Task goal: Which lines run from the one containing "The width and" to the end of the material below? Retype exactly those, both ends included, and nothing else.

Provided data:
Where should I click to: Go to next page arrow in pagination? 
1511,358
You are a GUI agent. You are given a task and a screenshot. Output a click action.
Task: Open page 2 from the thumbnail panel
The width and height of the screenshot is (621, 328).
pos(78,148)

Answer to this task:
The width and height of the screenshot is (621, 328).
pos(78,148)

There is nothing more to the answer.